● Work request: Copy the part of the book review between "Knocking on Heaven’s" and "the fundamental message.", inclusive, reproducing it word for word.

##### Page extract

Knocking on Heaven’s Door. Katy Butler. Scribner, New York. 2013. NF, 10/13
I met Katy at a book-promotional reading in San Francisco, and found her charming, sincere, and inspirational. This book is both successful and smack in line with my own healthcare philosophy. And I enjoyed it very much. The strange thing about that is my appreciation overcomes a perception of certain flaws, which only emphasizes the power of the fundamental message.
One of its strengths is unflinching personal show and tell. We really get to know Katy and feel we have been through her profound difficulties with her. A West-Coast journalist struggling with personal, professional, and financial troubles, she sees her father develop dementia and she and her mother, always at odds and uncomfortable in their relationship, awkwardly join forces to try to advocate for switching the dad’s pacemaker off. They encounter opposition from a narrowly-focused technology-centered medical profession. Eventually the father dies and then the mother dies too, she in a better way thanks to the lessons learned with difficulty through her husband’s experience.
The writing varies, but at its best, especially in the early chapters, it is spellbinding and spectacular. I had the all-too-familiar sense that I would never be able to equal her effortless natural music and quick, surprising flight of ideas.
A price one pays for the kind of truth-telling this book contains is dealing with truth not so much stranger than fiction as harder to take. Katy’s relationship with her mother is a lot like real life, including occasionally veering into the incomprehensible and often being frustrating. There is never the least hint of dissimulation, while maintaining most of the time pretty impressive literary balance.

##########
##### Given information

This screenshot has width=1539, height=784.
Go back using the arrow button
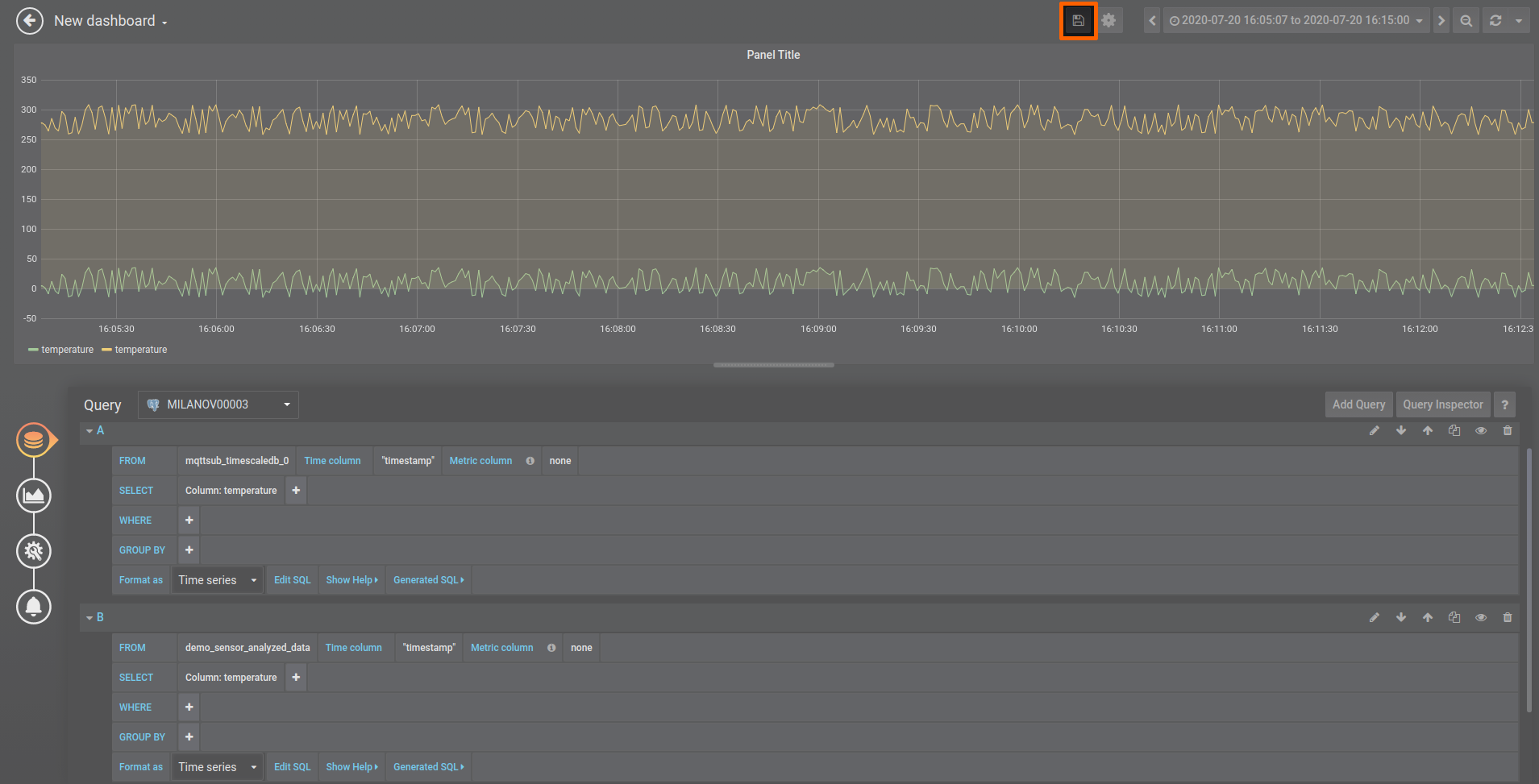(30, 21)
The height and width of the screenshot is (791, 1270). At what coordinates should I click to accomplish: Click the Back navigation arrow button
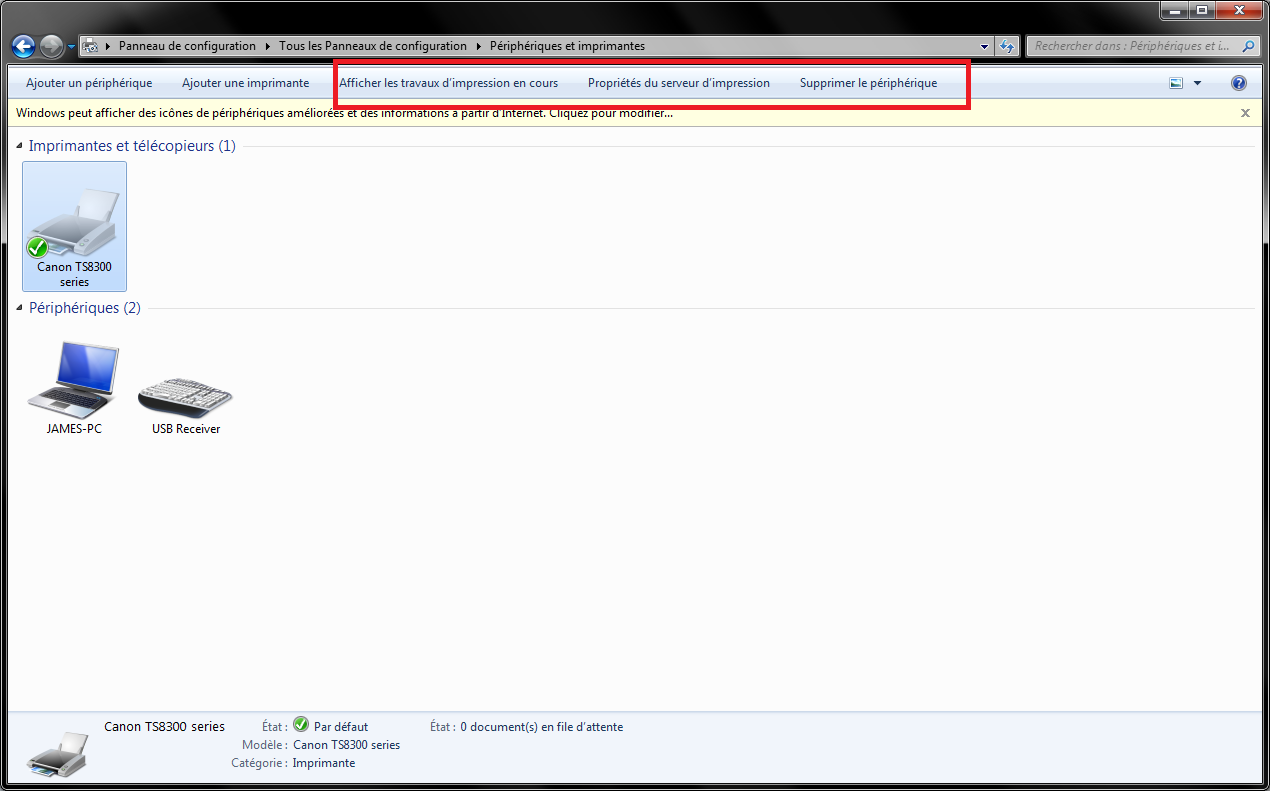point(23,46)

##########

● Exercise result:
Knocking on Heaven’s Door. Katy Butler. Scribner, New York. 2013. NF, 10/13
I met Katy at a book-promotional reading in San Francisco, and found her charming, sincere, and inspirational. This book is both successful and smack in line with my own healthcare philosophy. And I enjoyed it very much. The strange thing about that is my appreciation overcomes a perception of certain flaws, which only emphasizes the power of the fundamental message.